▶ _ABOUT THIS EXERCISE_
After locating the line with "اللون (117, 417)" in the data that follows, return it and every later line exactly, up to and including the line with "سياسة الاسترجاع (175, 2527)".
[INFORMATION SHOWN]
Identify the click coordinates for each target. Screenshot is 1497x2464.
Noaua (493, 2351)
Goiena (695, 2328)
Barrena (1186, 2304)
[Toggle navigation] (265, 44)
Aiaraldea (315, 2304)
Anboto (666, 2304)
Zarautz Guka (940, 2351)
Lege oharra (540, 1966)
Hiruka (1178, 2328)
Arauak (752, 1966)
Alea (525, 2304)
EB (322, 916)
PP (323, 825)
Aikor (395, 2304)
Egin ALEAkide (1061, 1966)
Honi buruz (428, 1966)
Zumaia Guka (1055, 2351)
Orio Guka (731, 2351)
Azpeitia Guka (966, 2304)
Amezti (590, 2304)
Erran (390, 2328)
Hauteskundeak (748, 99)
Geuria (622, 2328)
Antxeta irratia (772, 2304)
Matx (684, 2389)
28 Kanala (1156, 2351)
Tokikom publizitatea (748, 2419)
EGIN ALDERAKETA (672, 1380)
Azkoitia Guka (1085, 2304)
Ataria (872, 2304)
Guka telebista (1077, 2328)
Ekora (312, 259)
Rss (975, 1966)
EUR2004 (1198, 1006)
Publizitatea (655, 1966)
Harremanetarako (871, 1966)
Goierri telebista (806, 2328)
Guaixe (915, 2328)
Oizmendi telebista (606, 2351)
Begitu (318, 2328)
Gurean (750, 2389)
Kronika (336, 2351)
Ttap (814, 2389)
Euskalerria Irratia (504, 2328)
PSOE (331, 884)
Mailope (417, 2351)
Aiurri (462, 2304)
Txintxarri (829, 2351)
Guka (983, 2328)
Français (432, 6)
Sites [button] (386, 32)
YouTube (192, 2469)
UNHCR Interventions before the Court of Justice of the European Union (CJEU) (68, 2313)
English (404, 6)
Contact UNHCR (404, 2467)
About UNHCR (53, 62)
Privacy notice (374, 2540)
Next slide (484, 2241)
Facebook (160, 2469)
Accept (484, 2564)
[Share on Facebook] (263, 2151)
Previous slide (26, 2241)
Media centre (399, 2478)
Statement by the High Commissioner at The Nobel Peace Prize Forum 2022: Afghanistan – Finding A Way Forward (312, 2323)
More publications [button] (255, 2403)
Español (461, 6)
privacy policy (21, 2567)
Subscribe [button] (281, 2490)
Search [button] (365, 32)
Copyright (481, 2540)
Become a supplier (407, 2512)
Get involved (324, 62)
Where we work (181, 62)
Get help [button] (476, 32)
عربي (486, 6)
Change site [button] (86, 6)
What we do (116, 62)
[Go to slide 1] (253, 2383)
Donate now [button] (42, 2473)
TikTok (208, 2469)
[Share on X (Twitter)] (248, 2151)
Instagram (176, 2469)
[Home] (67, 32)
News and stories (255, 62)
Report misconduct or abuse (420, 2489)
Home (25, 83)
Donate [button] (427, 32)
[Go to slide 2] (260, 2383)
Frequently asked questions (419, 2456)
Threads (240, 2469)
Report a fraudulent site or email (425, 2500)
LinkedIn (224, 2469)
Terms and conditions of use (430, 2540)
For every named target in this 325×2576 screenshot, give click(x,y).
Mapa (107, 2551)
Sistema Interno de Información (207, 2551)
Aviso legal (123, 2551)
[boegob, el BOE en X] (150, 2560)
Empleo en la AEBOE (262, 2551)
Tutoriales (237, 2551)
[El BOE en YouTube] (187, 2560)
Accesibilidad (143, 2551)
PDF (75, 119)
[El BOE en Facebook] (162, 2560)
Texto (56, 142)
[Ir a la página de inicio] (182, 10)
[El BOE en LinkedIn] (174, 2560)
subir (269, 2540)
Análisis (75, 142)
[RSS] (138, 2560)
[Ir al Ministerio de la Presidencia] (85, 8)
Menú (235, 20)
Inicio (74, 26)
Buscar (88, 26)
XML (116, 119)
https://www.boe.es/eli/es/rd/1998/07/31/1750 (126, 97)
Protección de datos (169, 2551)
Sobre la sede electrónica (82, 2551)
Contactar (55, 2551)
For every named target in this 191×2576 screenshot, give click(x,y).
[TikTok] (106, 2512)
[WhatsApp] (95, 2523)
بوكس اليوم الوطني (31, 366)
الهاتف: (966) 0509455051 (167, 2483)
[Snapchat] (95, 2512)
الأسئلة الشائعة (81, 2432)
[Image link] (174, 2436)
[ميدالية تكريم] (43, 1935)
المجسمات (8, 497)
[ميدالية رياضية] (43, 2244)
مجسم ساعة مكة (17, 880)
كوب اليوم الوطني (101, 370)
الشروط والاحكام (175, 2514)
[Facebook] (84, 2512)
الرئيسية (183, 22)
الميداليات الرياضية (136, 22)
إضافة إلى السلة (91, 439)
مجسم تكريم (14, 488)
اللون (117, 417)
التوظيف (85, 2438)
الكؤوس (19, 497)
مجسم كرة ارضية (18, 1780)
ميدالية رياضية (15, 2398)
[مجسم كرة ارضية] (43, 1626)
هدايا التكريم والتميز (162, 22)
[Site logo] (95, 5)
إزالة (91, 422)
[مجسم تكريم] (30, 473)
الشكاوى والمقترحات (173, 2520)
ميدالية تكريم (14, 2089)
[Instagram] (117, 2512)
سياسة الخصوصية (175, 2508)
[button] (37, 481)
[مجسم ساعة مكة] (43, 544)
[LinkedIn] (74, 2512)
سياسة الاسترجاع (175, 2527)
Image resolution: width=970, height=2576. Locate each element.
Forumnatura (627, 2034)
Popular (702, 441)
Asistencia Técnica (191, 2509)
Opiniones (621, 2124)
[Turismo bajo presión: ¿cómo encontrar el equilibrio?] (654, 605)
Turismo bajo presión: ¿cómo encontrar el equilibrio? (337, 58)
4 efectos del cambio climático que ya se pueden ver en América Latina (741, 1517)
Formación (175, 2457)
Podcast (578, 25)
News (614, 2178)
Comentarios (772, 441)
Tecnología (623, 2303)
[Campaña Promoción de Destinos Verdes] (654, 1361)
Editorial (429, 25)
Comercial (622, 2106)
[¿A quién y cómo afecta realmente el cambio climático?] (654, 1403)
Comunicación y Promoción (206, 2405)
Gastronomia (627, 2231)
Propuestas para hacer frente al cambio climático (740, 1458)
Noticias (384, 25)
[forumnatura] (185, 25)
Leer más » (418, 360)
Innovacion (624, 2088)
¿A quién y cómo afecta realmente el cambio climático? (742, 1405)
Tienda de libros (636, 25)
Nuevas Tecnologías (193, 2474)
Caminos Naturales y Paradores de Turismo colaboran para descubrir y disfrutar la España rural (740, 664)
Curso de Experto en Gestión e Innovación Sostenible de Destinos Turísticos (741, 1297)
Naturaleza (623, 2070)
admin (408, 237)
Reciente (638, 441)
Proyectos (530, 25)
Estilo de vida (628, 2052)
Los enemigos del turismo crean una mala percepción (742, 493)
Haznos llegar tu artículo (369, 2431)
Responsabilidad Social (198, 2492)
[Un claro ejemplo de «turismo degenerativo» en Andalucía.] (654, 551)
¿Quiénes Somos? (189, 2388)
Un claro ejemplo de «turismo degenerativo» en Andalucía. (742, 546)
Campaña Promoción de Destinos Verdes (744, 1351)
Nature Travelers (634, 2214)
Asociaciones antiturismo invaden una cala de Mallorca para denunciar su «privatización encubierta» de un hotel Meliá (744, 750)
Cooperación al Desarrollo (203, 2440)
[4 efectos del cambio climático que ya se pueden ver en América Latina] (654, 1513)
[/INFORMATION SHOWN]
▶ _SOLUTION FOR THIS TASK_
اللون (117, 417)
التوظيف (85, 2438)
الكؤوس (19, 497)
مجسم كرة ارضية (18, 1780)
ميدالية رياضية (15, 2398)
[مجسم كرة ارضية] (43, 1626)
هدايا التكريم والتميز (162, 22)
[Site logo] (95, 5)
إزالة (91, 422)
[مجسم تكريم] (30, 473)
الشكاوى والمقترحات (173, 2520)
ميدالية تكريم (14, 2089)
[Instagram] (117, 2512)
سياسة الخصوصية (175, 2508)
[button] (37, 481)
[مجسم ساعة مكة] (43, 544)
[LinkedIn] (74, 2512)
سياسة الاسترجاع (175, 2527)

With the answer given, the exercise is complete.